I can understand your view on that DregeDE.(and sorry if i'm blowing this up but i have involved my self in this my entire life. Very passionate about it i guess you could say. lol)



> On one hand I can definitely recognize the need for population reduction and whole heartedly agree and advocate its implementation


 
In order for me to wrap this around my mind I half to ignore the fact that it's OUR government and the concern is legit in order to keep my perspectives objective as possible. So you can look at it many different ways, but in the end I think it all boils down to the same thing. Power. Absolute Power, will, and ability masked with a probable cause to implement Population Reduction ultimately allowing them more power/control. Power in it's self is a very plausible absolute. but is not a constant with so many ready to oppose.

As a government, as leaders, as any ruling body or even a single individual, if you have the 'ability' do you also have the 'responsibility?' That's the foundation on which our country was created. G. W. You have to ask your self tho at what point is it to much. At what point is the 'ability' null and void? At what point does the ability to save lives give you the right to tag a value to a life. Who has the right to say who lives and dies. A man? A governing group of men/women? Who's to say their making decisions based on us? We the people.

You have to ask your self who will be targeted by this. The answers easy, you, your mom, your brother, sister, your son or daughter anybody and everybody you have ever loved who still walks this planet. Isn't it Ironic that the rise of man is simultaneously the fall of man? I agree we have no choice the worlds population must be eradicated. There's no soft way to go about it. And this question is also objective for anyone. There's only two options on the table really. Allow the world to go to shit and parish or reduce the population by mass murder. Lives will be lost either way. but I think it's the choice that makes us human. Would you still agree to the reduction if they walked into your house and slaughtered your family? 

And again i agree with you Drege I would like to see what happens when it's friend against friend and family against family. Our world is not fair. That is also an absolute. Our goverment functions in a way that allows us to escape this truth. We are comfortable. We do not have to fight for survival. We are not put in a position where we must choose families live over our own lives.
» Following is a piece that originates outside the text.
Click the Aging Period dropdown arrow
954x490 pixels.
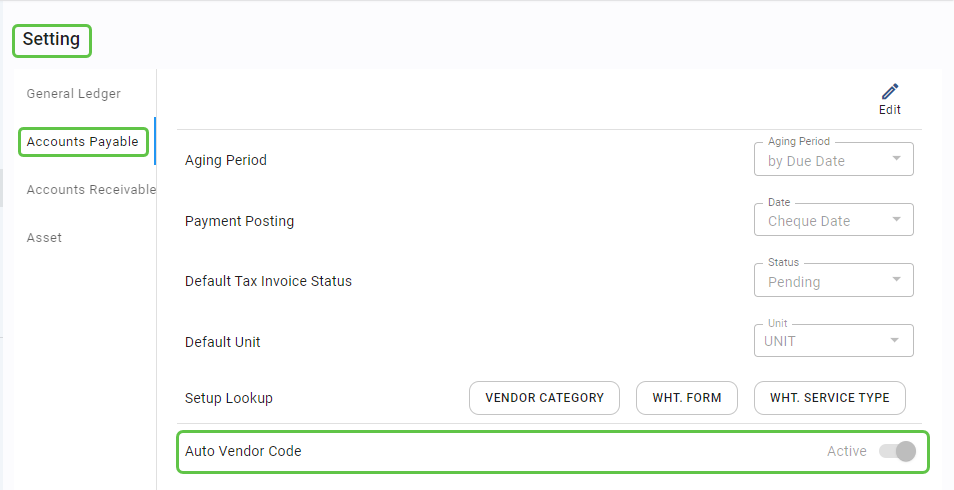pos(896,159)
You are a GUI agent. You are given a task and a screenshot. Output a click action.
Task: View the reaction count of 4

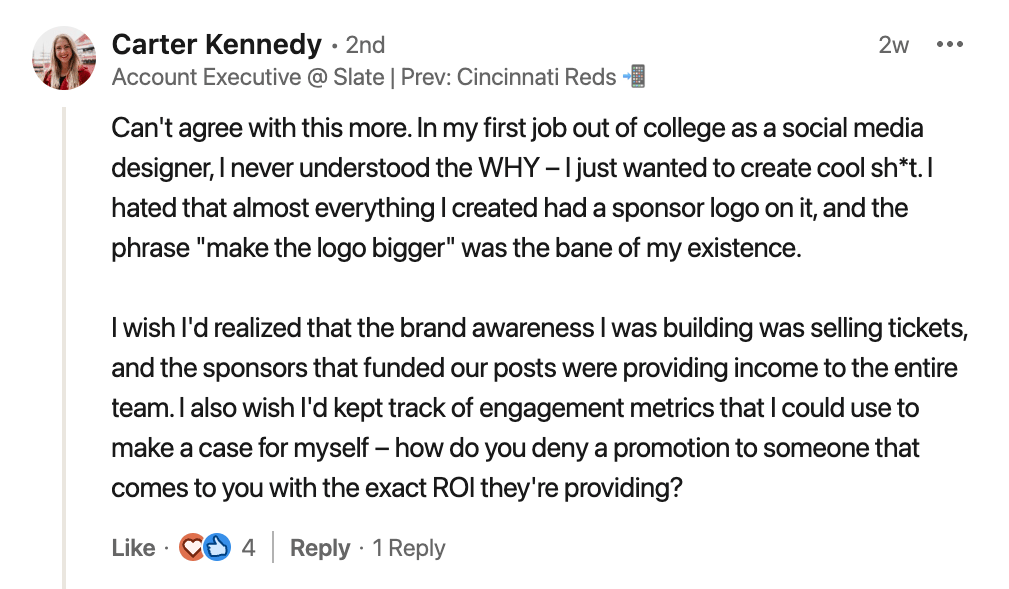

Some of you may disagree with me on this next point. You are born into this world alone. but from that moment on you do not have to endure it alone. Friends and family are what you have. Love is all you have. It's what makes this world bearable. At some point if only once in your life you'll come to understand this. Even while out getting fucked up and having fun. I'm willing to die for that. I've taken a bullet for millions of people I've never met. I would do the same for my family. If I have had to chose I'd say something should be done. Destroy the grid. Total global collapse. Takes us back a few hundred years. Let nature decide who will live and who will die. The way it should be. Natural Selection. Then all that's left is to survive it. Eventually the population will thin out. The decision and ability to weigh a human life is not for any man of this world to decide. That power is to great for any man of this world to own.


----------



## dirtypants

Sounds like Alex Jones got ahold of someone...................


----------



## Az Tek

haha. Lets be real. Alex Jones is a Douche. lol Buuut, He's very factual. And does his research. Not that he inspires my beliefs. He just happens to be walking down the same road as I.


----------



## dirtypants

Yeah, I can't even listen to Alex Jones' voice for more than about three words. True, he is very factual. I have heard about alot of the things you talk about. I do believe in most of it. I've just be around too many people that talk about that stuff non stop. The amero, illuminati, the freemasons.......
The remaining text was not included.